[Supplied entries — start]

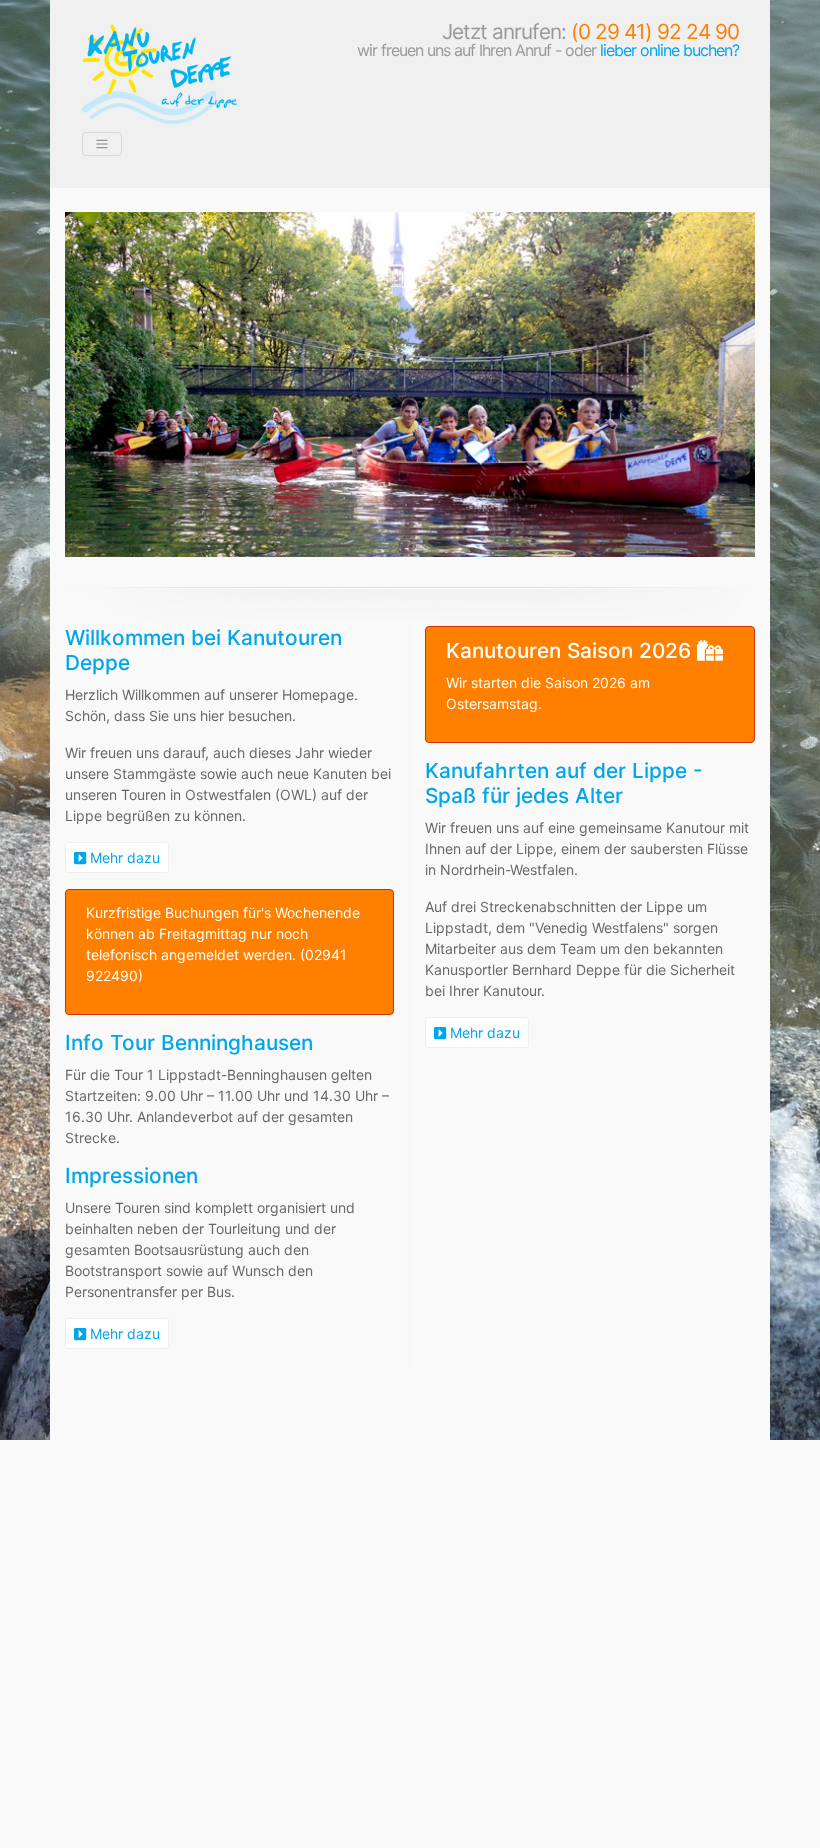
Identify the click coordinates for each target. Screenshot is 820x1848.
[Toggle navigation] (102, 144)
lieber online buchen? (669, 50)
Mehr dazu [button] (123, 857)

[Supplied entries — finish]
[Supplied entries — start]

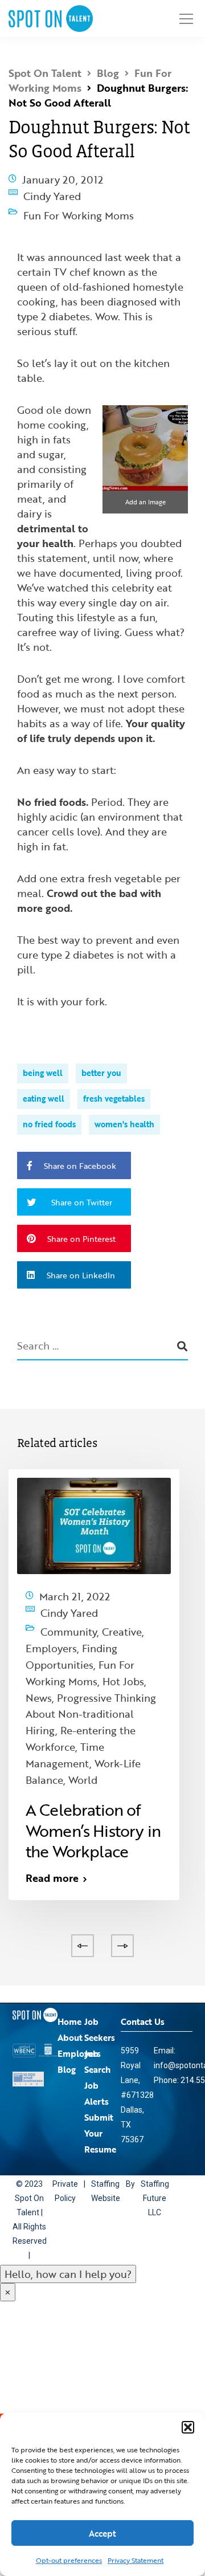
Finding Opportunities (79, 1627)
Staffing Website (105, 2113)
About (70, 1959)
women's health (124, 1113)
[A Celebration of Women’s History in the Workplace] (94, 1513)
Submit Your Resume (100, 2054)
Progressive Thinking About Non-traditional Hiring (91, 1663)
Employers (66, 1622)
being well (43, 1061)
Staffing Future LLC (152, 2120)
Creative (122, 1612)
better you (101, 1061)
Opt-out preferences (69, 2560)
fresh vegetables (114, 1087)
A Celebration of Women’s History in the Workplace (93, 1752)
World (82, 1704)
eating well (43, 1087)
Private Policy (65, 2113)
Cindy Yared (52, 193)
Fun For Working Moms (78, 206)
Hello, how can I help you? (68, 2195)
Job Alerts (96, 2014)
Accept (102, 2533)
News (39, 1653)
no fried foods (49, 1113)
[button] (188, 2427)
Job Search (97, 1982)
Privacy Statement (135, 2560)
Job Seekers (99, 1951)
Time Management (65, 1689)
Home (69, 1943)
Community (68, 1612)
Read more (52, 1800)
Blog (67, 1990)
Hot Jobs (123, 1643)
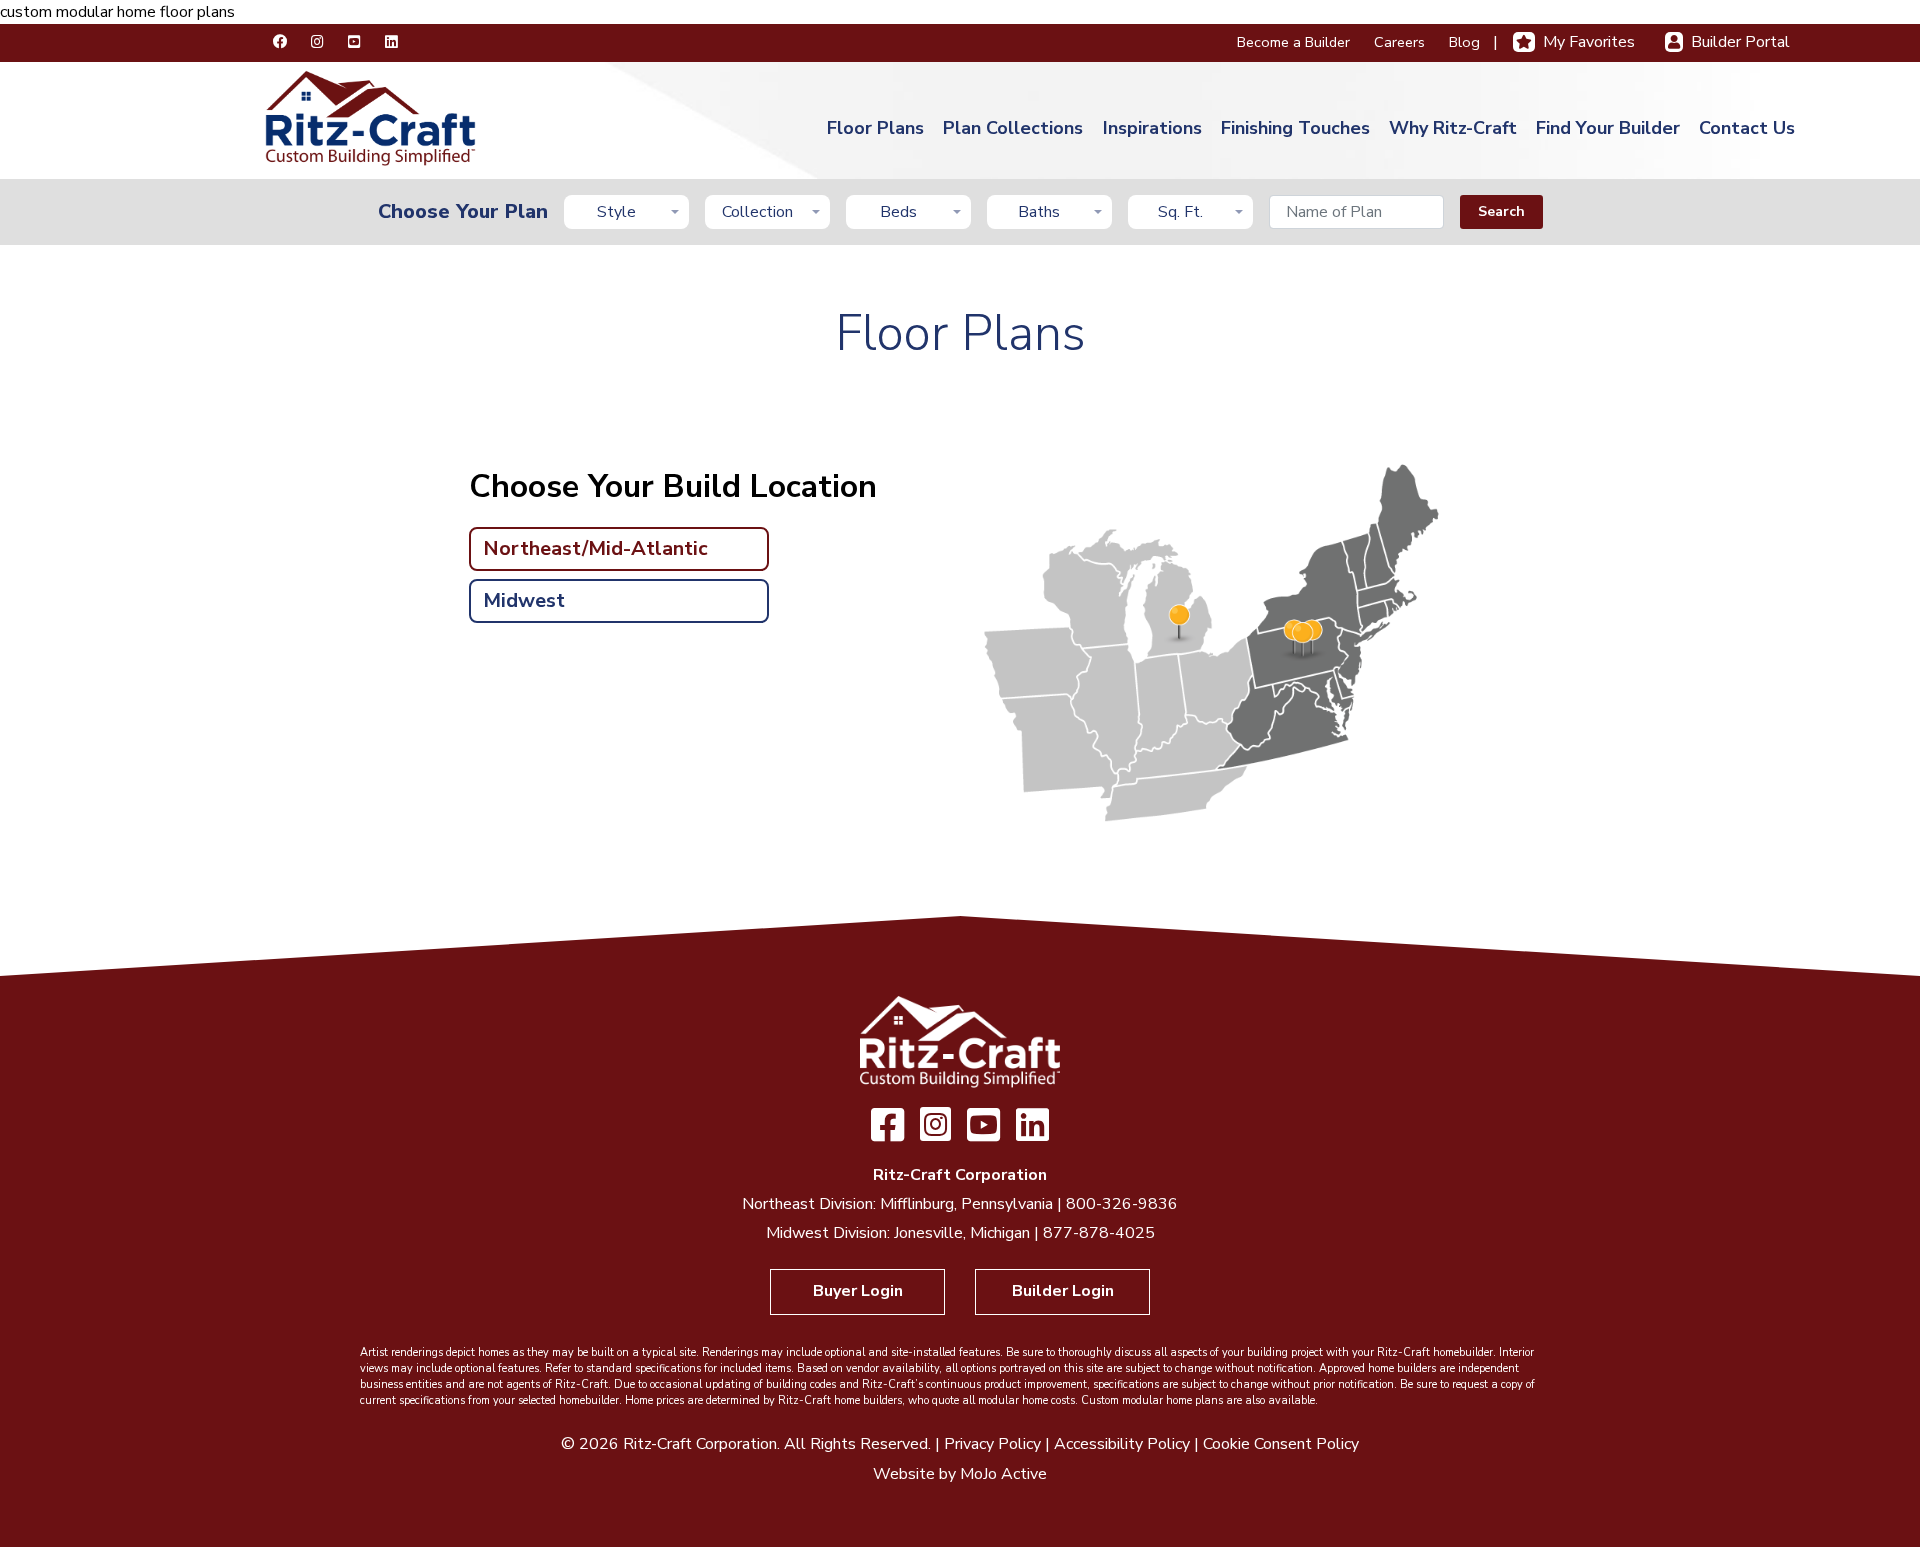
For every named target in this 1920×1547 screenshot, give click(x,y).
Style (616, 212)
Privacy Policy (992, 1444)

[Supplied entries — finish]

From the material above, copy exactly the lines between the line holding "fresh vegetables (114, 1087)" and the line holding "Privacy Statement (135, 2560)", inclusive, and only those.

Solution:
fresh vegetables (114, 1087)
A Celebration of Women’s History in the Workplace (93, 1752)
World (82, 1704)
eating well (43, 1087)
Private Policy (65, 2113)
Cindy Yared (52, 193)
Fun For Working Moms (78, 206)
Hello, how can I help you? (68, 2195)
Job Alerts (96, 2014)
Accept (102, 2533)
News (39, 1653)
no fried foods (49, 1113)
[button] (188, 2427)
Job Search (97, 1982)
Privacy Statement (135, 2560)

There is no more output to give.